Occurrence – Co-occurring with Belemnitella junior throughout its entire range, from the Vijlen Member (interval 4) up to the Emael Member (Maastricht Formation); in the Maastricht Formation, the ratio lwowensis/junior being around one to ten (Christensen et al., 2004; Keutgen et al., 2010).

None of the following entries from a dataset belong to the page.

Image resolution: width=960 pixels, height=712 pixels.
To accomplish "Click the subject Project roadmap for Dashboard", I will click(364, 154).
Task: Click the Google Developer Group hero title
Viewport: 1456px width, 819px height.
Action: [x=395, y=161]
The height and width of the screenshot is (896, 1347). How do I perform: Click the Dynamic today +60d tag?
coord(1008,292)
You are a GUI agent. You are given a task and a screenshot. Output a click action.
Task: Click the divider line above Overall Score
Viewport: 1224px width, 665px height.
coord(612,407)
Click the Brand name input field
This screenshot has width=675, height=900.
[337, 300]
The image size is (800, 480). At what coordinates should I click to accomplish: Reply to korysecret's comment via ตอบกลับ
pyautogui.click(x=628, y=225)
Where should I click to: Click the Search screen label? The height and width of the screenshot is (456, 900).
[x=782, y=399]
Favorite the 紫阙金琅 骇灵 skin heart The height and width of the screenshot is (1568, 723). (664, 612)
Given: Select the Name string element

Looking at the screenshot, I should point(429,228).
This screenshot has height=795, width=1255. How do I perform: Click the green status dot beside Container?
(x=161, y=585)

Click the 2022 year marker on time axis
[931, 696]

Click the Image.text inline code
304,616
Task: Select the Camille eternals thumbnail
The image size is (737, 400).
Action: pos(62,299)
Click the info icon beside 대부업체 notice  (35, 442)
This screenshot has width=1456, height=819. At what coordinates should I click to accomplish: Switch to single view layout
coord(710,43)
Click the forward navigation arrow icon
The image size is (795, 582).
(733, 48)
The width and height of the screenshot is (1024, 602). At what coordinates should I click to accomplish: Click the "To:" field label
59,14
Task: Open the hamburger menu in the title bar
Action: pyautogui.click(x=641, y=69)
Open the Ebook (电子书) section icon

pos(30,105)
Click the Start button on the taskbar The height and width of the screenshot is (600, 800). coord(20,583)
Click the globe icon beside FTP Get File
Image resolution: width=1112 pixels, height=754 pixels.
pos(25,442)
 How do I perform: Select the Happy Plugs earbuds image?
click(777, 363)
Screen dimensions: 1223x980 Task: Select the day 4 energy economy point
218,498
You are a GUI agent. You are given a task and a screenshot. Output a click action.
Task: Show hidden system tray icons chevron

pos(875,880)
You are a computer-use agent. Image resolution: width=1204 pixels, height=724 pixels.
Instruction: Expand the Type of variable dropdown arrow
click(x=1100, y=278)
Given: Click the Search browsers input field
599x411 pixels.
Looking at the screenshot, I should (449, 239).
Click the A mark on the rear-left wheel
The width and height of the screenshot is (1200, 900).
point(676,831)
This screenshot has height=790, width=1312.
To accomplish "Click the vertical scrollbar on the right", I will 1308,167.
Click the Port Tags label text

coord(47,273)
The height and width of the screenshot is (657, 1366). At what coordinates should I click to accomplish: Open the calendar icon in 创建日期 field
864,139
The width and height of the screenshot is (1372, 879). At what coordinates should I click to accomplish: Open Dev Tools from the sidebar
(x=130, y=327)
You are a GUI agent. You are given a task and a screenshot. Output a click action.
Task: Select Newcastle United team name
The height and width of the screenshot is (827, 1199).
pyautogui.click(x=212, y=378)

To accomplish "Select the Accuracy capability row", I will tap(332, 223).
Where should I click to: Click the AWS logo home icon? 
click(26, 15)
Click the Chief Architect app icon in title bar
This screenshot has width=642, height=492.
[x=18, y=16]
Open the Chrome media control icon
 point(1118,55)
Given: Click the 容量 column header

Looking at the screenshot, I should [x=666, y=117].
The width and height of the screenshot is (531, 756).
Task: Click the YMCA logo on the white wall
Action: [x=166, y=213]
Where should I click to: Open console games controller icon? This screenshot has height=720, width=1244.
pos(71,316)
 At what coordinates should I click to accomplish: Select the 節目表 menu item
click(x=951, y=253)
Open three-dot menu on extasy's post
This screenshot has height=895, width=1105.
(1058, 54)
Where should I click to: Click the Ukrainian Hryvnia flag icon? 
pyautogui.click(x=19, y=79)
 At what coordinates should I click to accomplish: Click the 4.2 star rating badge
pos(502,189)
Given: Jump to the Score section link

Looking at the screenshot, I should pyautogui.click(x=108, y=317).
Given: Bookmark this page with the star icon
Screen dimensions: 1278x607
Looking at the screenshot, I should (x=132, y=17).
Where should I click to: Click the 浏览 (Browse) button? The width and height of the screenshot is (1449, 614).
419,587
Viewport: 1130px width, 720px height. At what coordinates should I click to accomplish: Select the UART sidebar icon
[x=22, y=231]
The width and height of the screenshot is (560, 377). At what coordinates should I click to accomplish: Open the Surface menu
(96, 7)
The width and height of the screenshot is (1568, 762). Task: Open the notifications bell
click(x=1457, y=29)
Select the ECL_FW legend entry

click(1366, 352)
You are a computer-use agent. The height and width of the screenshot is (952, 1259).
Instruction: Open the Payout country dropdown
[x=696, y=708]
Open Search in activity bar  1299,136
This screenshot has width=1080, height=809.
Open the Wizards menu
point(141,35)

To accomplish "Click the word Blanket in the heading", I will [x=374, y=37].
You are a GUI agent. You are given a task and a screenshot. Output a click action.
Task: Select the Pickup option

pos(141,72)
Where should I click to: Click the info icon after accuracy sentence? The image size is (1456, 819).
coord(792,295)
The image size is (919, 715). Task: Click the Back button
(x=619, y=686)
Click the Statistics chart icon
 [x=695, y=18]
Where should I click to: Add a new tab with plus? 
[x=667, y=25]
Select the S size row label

Belemnitella cf. minor II Christensen, 1995
Pl. 1, figs. 7, 8.
Description – Species characterised by large-sized rostra (Ls 46.4 mean, DP 12.9 mm mean), stout, yet slightly more slender than typical B. minor II (mean BI c. 3.7); cylindrical or slightly conical in ventral and high conical in lateral aspect; juvenile guards more conical in both ventral and lateral views; slightly flattened over entire length; apical end acute or obtuse with mucro; vascular imprints well developed both laterally and ventrally, dorsolateral depressions and double furrows prominent; some specimens have ‘pseudogranulation’ ventrally and longitudinal striae on posterior dorsal side; mean values of Qp, SD, FA and AA of a ‘population’ from the basal Vijlen Member (Keutgen et al., 2010) are 0.98, 11.7 mm, 23.4° and 19.3°, respectively.
Discussion – This is stouter and with a larger SD than Belemnitella minor I, yet slightly more slender than the real Belemnitella minor II from the Paramoudra and Sidestrand Chalk members in Norwich, England (Christensen, 1995), with a mean BI value of 3.7.
Occurrence – Confined to the basal Vijlen Member at Pesaken-Crapoel (reworked; see Belemnella cf. inflata above), the Bovenste Bos quarry and the Beutenaken area (southern Limburg), ranging from late late Campanian to earliest Maastrichtian (see Keutgen et al., 2010; Keutgen, 2011).